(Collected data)
☆ ☆ ☆ ☆ ☆

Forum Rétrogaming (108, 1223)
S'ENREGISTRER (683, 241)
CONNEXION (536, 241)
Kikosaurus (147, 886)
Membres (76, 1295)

☆ ☆ ☆ ☆ ☆

Return every record, leaving each line exactly as it was given.

▶ Expected answer
Forum Rétrogaming (108, 1223)
S'ENREGISTRER (683, 241)
CONNEXION (536, 241)
Kikosaurus (147, 886)
Membres (76, 1295)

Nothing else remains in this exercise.